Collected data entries
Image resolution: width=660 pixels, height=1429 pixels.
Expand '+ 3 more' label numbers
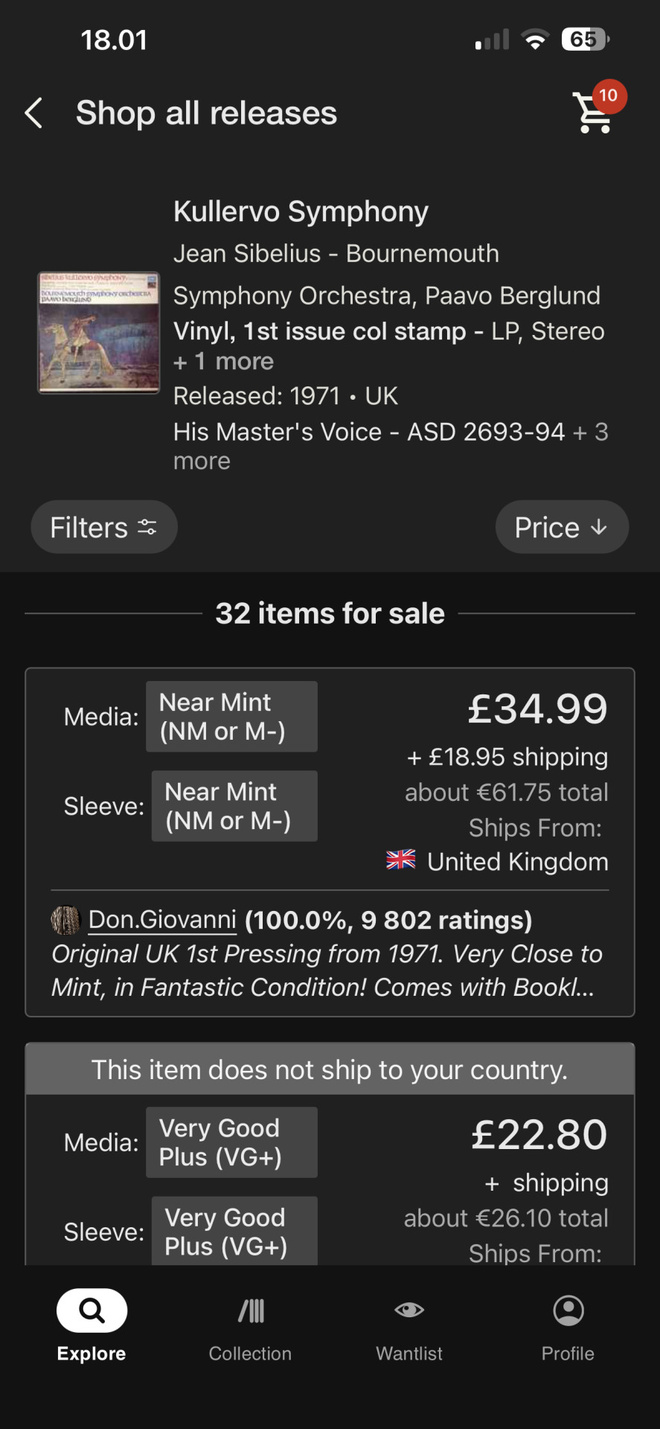click(x=391, y=446)
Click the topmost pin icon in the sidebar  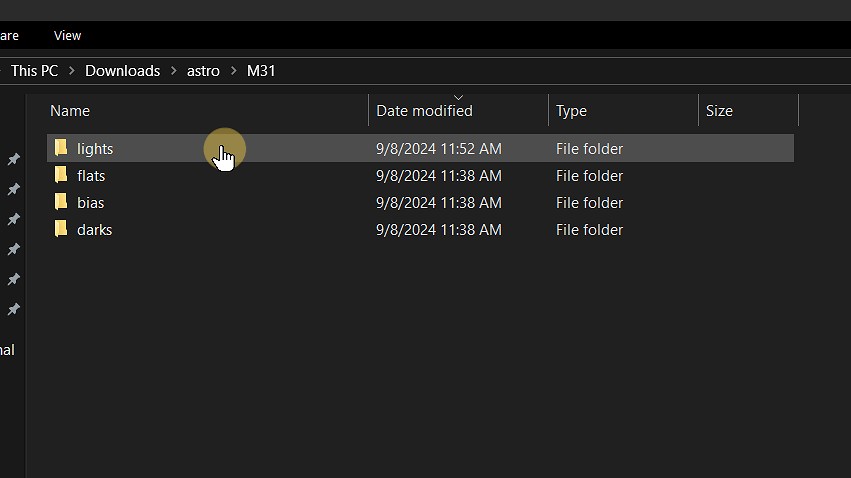tap(14, 160)
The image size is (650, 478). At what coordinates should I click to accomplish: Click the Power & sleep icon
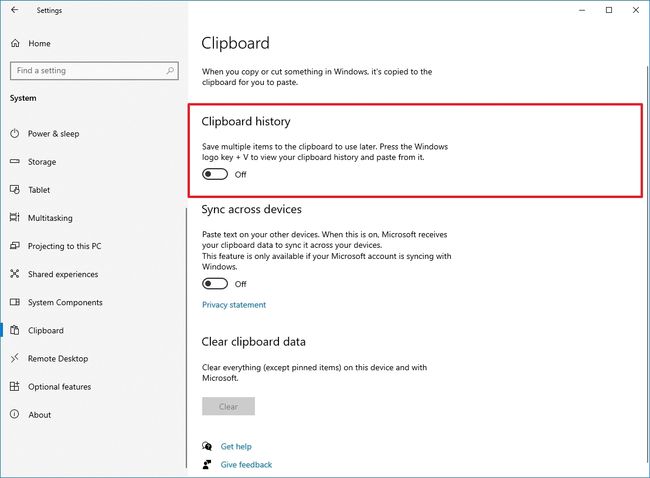[15, 134]
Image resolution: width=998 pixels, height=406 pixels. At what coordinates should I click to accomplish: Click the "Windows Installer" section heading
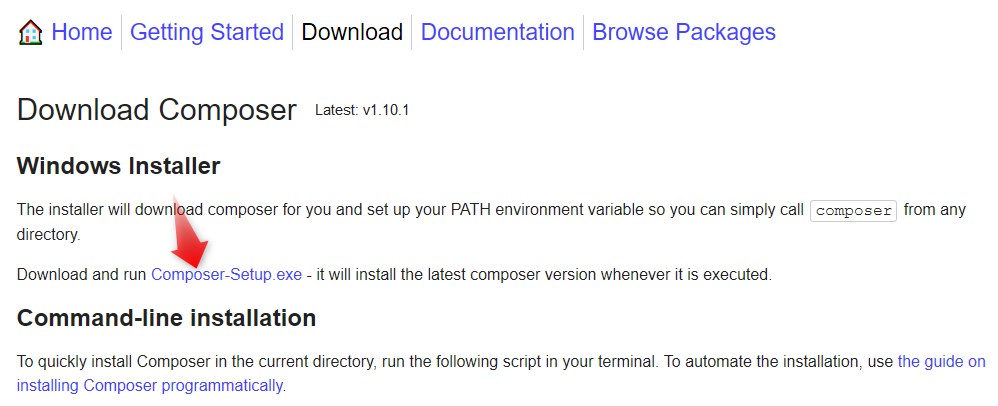(118, 165)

■ The problem ■
Do not copy pictures. Restate exactly the lines from the one containing "The image size" through the last line of the records.

■ Finished exercise ■
The image size is (650, 478). At what coordinates should I click to accomplish: Click the Power & sleep icon
[15, 134]
Image resolution: width=998 pixels, height=406 pixels. At what coordinates should I click to accomplish: Click the "Windows Installer" section heading
(118, 165)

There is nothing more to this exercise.